Washington

A government-ordered suspension of clinical trials at the largest academic medical centre in the United States has provoked outrage among administrators and investigators.

The shutdown on 19 July at Johns Hopkins University (JHU) in Baltimore was partially revoked after only three days. But its impact will continue for months, as some 2,200 research protocols will be reviewed by ethics boards before they can recommence.

The shutdown followed the death on 2 June of a previously healthy, 24-year-old volunteer in an asthma experiment in which she inhaled hexamethonium, a known lung toxin (see Nature 411, 873; 2001). The university accepted “full responsibility” for her death in a statement accompanying a 16 July report on the incident.

Hospital blanket: the scale of the shutdown has angered clinical researchers at Johns Hopkins. Credit: MAXWELL BOAM

The suspension of research at JHU — which the government partially lifted on 22 July after the university submitted an action plan to correct lapses in ethical monitoring — brought tensions between US clinical investigators and government regulators to a head.

The university, in a press release, called the action “unwarranted, unnecessary, paralyzing and precipitous”, and said that the government had acted “in utter disregard of patients' health and potentially of life”.

“It's almost paradoxical in my mind that an organization whose responsibility is for the safety of patients could by their action put so many patients in my hospital in harm's way,” says George Dover, chief paediatrician at the Johns Hopkins Children's Center, part of the university's hospital.

Patient protection

The US Department of Health and Human Services rejected this criticism, pointing out that the shutdown exempted trials in which it was in the best interests of patients to continue. “We don't want to endanger people's lives. Our goal is to protect people's lives,” says Bill Hall, a spokesman.

The shutdown pleased advocates of tougher protection for human subjects. “There is a culture now in academic research that needs to be really shaken,” says Vera Hassner Sharav, president of the New York-based Alliance for Human Research Protection. “A death occurred because of non-compliance,” she contends, “and that's not a good enough reason to apply sanctions?”
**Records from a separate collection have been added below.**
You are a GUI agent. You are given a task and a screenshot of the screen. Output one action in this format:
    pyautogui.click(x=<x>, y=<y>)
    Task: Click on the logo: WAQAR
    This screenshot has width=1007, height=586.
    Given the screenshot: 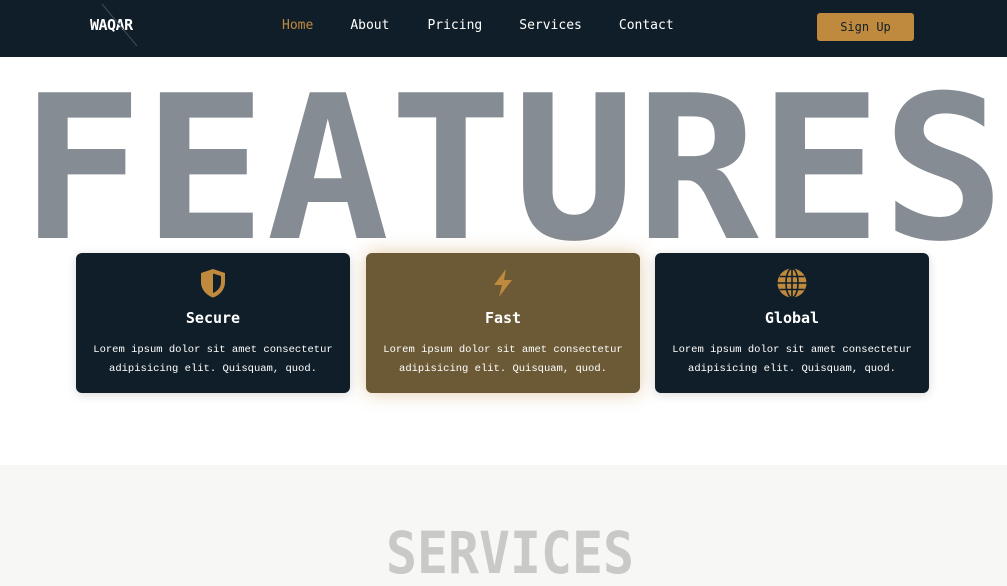 What is the action you would take?
    pyautogui.click(x=112, y=25)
In recent years, the government has enforced the rules that protect research subjects more strictly, shutting down research at several institutions including the University of California at Los Angeles and Duke University in North Carolina. But JHU, with over $300 million in federal funding and more than 137,000 patients enrolled in clinical trials, is its biggest target yet. The suspension also tested the mettle of the government's new Office for Human Research Protections (OHRP), which ordered it. The OHRP was created last year to take over the watchdog role previously performed by a small office inside the National Institutes of Health, the biomedical research agency that funds most of the research. It reports directly to Tommy Thompson, the health secretary.

Minutes missing

On 22 July, the OHRP announced that it would allow about 500 protocols at JHU to resume immediately. These protocols either involve minimal risk or were adequately documented as having been substantially reviewed in recent minutes of JHU's Institutional Review Boards (IRBs). One of the OHRP's complaints with JHU is that minutes do not exist for 18 of the past 21 IRB meetings, dating back to October 2000.

The remaining 2,200 protocols must be re-reviewed by one of JHU's three IRBs, which administrators estimate will take 400 hours of committee time, lasting weeks or months.

Although the university is “pleased” with the formal end to the shutdown, the OHRP has “imposed a whole new set of paperwork requirements that can only impede the resumption of valuable scientific research”, says Gary Stephenson, a JHU spokesman.

Even before the suspension was lifted, the university was continuing with hundreds of trials in which it judged that the best interests of patients would be hurt by stopping.

But clinical investigators at JHU were frustrated and angry at what they saw as an overblown reaction to an isolated incident. “It seems unnecessarily harsh and broad to shut down the whole system,” says Bruce Bochner, an allergist who has had to halt studies of white blood cells that involve drawing peripheral blood from patients with hay fever and asthma.

Reza Shadmehr, an associate professor of biomedical engineering and neuroscience, analyses motor-control deficits in volunteers with brain diseases, who move robotic arms in his lab. He lost four days of data when his experiments were shut down. But he says that he is more concerned about the long-term impact of the suspension on volunteer trust. “This may impede the ability of at least this scientist to get the trust that he used to have,” he says. “I think it's going to take us a few years to rebuild that.”